Na noite de segunda-feira, Brovko estacionou seu ônibus nos arredores da cidade, voltando de bicicleta para a casa do sogro, onde passaria a noite antes de carregar o ônibus com os desabrigados na manhã seguinte. Seus vizinhos haviam fugido uma semana antes, deixando seu filhote para trás, então o motorista de ônibus escolar que se tornou um transportador de evacuado que virou babá de cachorro alimentou o animal com um pouco de pão antes de definir o alarme para 5h45 e ir dormir.
O nascer do sol de terça-feira estava muito frio. O bombardeio havia parado por volta das quatro da manhã, rolando ao longe para algum outro ponto quente da linha de frente. Caixas de leite, água, pão e outros produtos foram descarregadas do ônibus de Brovko para uma coleção de voluntários, antes que ele dirigisse alguns quarteirões para pegar a parcela de evacuados do dia.
As cerca de 40 pessoas seriam todas levadas para Zaporizhzhya, onde se registrariam como deslocados. Alguns seriam alojados em dormitórios escolares e ginásios ou com amigos e familiares. Outros deixariam o país. Mais de quatro milhões de pessoas fugiram da Ucrânia desde que a Rússia invadiu em 24 de fevereiro e 6,5 milhões foram deslocados internamente, segundo a agência de refugiados das Nações Unidas.
Das cerca de doze pessoas que embarcaram no ônibus escolar de Brovko, a maioria mulheres e crianças, seus motivos para deixar Huliaipole foram semelhantes: o bombardeio estava piorando e se aproximando. Foi demais.
Eles entraram silenciosamente no ônibus escolar amarelo na terça-feira, alguns em lágrimas. Uma mulher se despediu de seu pequeno cachorro cor de caramelo, Asya, já que os evacuados não podem levar animais de estimação com eles. Outra mulher, Valia, de 60 anos, estava levando a neta para se reunir com o pai da menina antes de deixar o sul da Ucrânia. Quando a neta perguntou onde eles iriam morar, a avó contou uma mentira para tranquilizá-la.

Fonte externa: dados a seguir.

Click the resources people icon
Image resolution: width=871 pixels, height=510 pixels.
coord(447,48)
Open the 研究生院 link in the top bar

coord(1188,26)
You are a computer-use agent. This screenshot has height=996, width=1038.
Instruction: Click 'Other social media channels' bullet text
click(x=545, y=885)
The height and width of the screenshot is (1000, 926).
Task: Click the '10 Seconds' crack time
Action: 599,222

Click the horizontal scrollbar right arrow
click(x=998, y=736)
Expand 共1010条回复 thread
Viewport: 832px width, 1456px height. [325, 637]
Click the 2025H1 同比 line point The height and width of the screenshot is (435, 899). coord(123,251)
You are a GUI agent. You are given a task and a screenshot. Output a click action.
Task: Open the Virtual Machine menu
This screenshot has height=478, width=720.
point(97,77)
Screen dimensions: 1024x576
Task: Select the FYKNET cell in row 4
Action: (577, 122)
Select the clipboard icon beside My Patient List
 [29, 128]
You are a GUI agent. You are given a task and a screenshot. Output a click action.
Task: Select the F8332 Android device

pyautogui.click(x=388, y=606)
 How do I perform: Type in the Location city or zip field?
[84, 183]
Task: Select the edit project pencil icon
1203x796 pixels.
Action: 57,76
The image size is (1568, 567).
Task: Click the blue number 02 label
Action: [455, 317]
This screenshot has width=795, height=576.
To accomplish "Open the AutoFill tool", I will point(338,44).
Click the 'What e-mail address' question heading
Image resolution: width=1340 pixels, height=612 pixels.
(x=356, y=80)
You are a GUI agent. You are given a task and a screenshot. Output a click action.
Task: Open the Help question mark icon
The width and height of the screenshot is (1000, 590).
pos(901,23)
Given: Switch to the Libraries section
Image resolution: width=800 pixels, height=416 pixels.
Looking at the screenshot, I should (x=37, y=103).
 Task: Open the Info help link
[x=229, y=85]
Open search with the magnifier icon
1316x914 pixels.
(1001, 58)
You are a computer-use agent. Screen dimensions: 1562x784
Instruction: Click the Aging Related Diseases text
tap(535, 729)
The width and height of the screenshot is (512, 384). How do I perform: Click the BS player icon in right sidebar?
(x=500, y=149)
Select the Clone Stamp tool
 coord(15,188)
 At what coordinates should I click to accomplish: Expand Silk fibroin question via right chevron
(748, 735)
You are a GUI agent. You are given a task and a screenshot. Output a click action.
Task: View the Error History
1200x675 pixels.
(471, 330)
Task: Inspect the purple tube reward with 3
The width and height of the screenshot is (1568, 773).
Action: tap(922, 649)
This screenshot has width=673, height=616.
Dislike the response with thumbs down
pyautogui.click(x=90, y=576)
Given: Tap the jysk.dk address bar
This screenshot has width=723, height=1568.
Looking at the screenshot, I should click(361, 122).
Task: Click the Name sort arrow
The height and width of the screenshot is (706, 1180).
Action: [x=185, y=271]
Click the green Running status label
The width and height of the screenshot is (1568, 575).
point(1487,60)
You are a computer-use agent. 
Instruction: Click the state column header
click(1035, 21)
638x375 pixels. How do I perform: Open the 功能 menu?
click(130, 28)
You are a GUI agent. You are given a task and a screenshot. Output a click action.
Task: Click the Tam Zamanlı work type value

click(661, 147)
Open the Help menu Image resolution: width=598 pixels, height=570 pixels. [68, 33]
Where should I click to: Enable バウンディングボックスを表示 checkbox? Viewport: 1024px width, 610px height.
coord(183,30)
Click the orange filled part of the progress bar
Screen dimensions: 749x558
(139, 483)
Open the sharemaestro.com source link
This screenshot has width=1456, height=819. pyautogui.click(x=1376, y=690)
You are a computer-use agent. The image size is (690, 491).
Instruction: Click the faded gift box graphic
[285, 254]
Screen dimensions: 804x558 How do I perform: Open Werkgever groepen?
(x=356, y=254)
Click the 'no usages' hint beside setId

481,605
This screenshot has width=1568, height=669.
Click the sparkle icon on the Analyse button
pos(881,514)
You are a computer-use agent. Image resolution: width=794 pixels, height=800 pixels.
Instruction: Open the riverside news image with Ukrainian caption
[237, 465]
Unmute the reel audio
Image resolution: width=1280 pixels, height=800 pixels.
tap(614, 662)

“Para Dubai”, disse Valia, que se recusou a dar seu sobrenome. “O mar é turquesa lá.”
Pouco depois de os ônibus deixarem Huliaipole, o bombardeio recomeçou e durou o dia todo, disse Kostiantyn Kopyl, 45, cirurgião do hospital e membro da unidade de defesa territorial local. As forças ucranianas revidaram à noite, e os que permaneceram na cidade fizeram o que faziam todas as noites: ouviram e esperaram pela próxima explosão.
“Todo mundo está vivo”, ele relatou.